By Ayo Kehinde
The Debt Management Office (DMO) has unveiled plans to raise ₦4 trillion through Federal Government of Nigeria (FGN) bond auctions in the third quarter of 2026 as it continues to finance the country’s growing budget deficit and refinance maturing debt obligations.
According to the provisional FGN third quarter 2026 bond issuance calendar released on June 29, the DMO will conduct bond auctions on July 20, August 17 and September 14. The program will involve the reopening of three existing bond instruments rather than new issues.
The July auction will offer bonds at 22.60% FGN January 2035, 16.2499% FGN April 2037 and 15.45% FGN June 2038, with offering sizes ranging from ₦400 billion to ₦600 billion for each instrument. The August and September auctions will only include January 2035 and June 2038 bonds, with offering sizes increasing to between ₦600 billion and ₦800 billion per bond.
Based on the lower end of the supply ranges, the DMO expects to raise around ₦4 trillion during the quarter.
The continued reopening of existing bonds reflects the agency’s strategy of increasing liquidity in benchmark securities rather than introducing new instruments. Market analysts say the approach improves price discovery, increases secondary market liquidity and supports more efficient trading.

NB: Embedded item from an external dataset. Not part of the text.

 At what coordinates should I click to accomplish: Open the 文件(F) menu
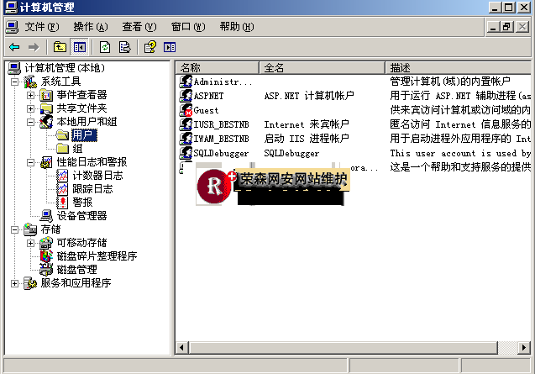(39, 27)
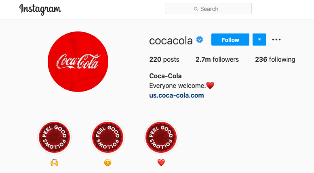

Okwudili Ijezie & Co. founder Blakey Ijezie said the larger size of the offering suggests the DMO expects strong demand from investors amid attractive yields in the domestic debt market. Meanwhile, David Adonri, managing director at Highcap Securities, said the issuance timetable points to sustained government borrowing and could keep bond yields high as the government competes with private issuers for investment funds.
The bond program is in line with the federal government’s expanded 2026 borrowing plan of ₦29.2 trillion and underlines its strategy of extending debt maturities through medium- and long-term securities, while reducing refinancing risks.